Ma c’è altro. In sede di Unione europea, dove si è almeno abituati, per cultura, ad ascoltare, è stata rappresentata da Federauto la delicata questione della vendita dei veicoli alle flotte da parte delle Case – a prezzi e condizioni che i Concessionari nemmeno si sognano, e soprattutto vendita diretta. E sempre per rimanere alla Ue, un intervento in quella sede per rappresentare le problematiche legate ai contratti tra Case e Concessionari (sul nodo del recesso, in particolare) era stata indicata tra le possibili azioni da intraprendere al più presto dai promotori della nuova Associazione, quando ancora sembrava che questa dovesse realizzarsi. 

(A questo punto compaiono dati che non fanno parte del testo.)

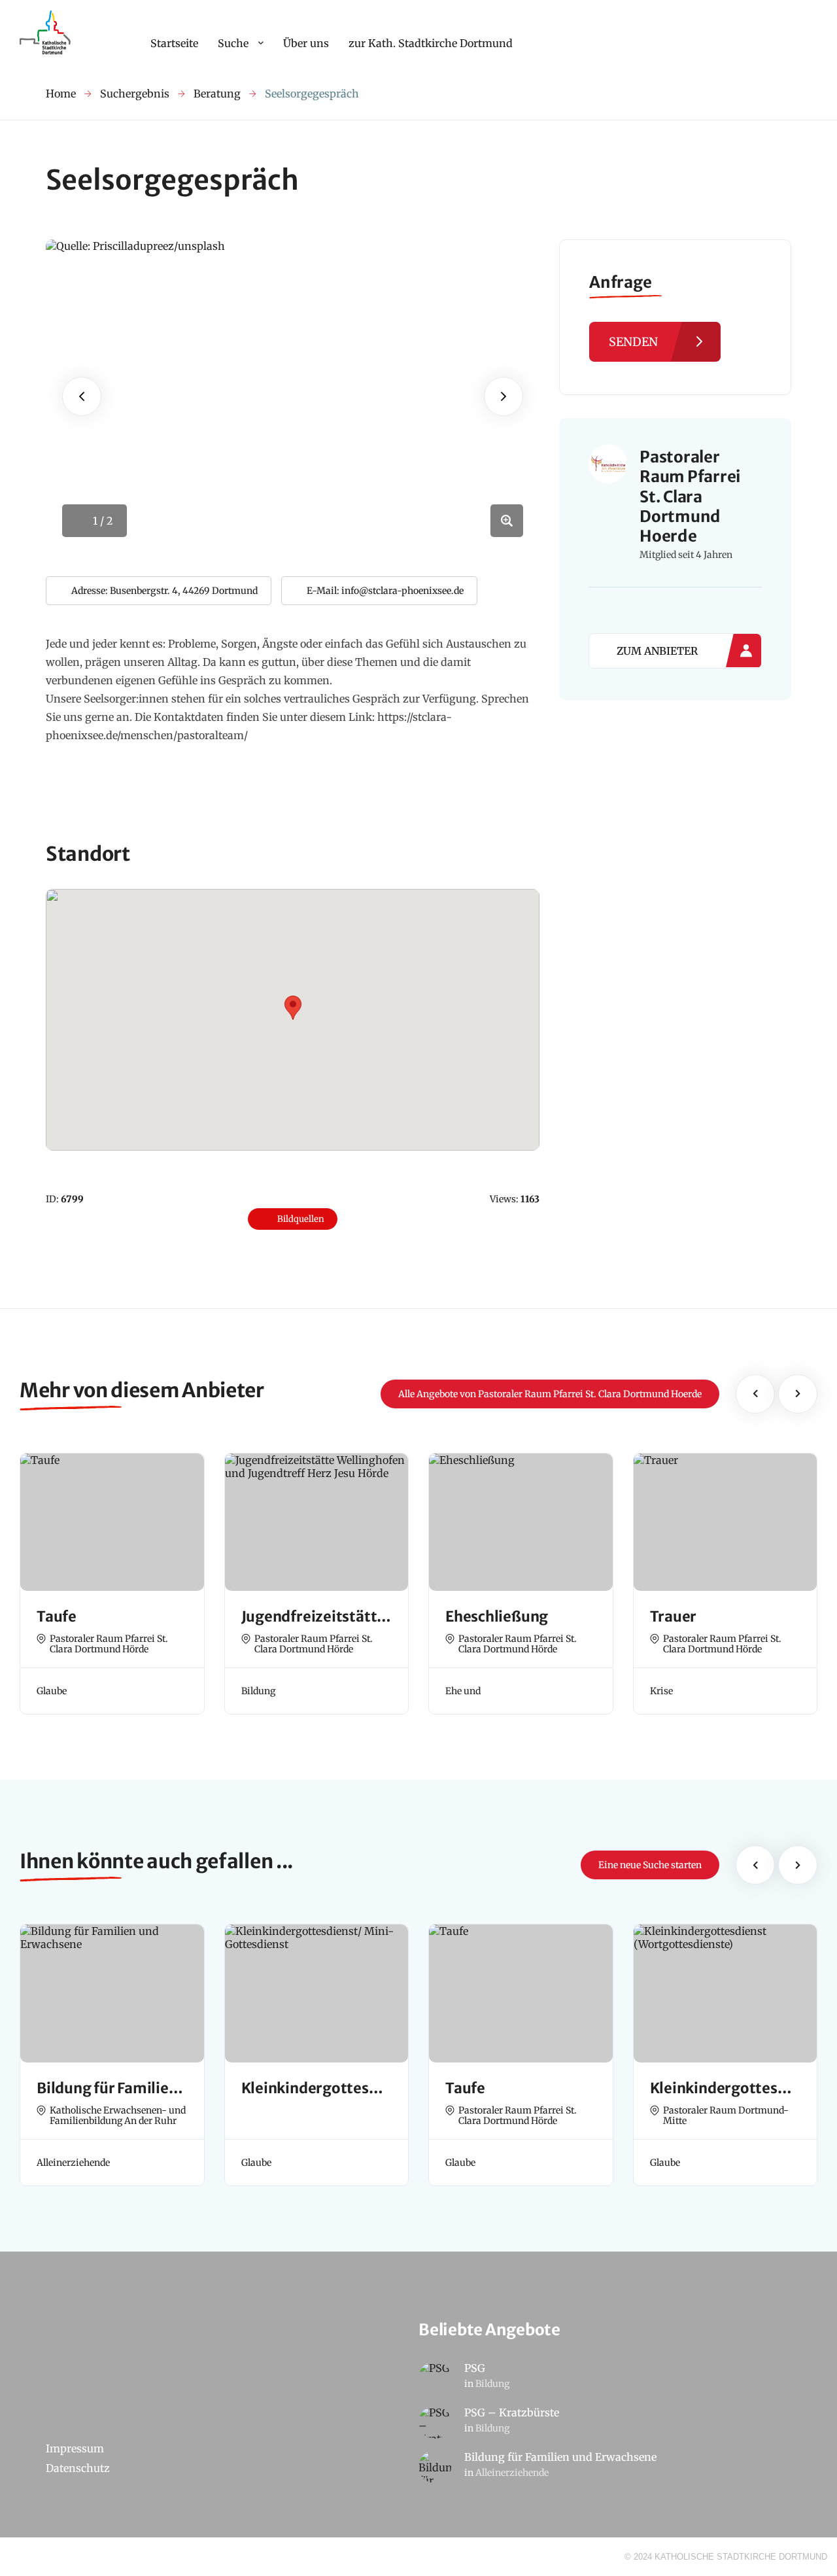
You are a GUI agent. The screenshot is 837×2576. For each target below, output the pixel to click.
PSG (474, 2368)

Nel nuovo scenario di collaborazione che sembra aprirsi per il settore, potrebbe realizzarsi così compiutamente l’idea di quanti – tra i fondatori della nuova Associazione – non erano del tutto propensi alla scissione da Federauto né allo scontro, e immaginavano il nascente soggetto più come una task force cui affidare questo o quel compito particolare da portare a termine. Fiancheggiando la Rappresentanza ufficiale e non entrando con la stessa in rotta di collisione: ciascuno porta le proprie competenze, le proprie conoscenza e capacità e le mette a disposizione della collettività.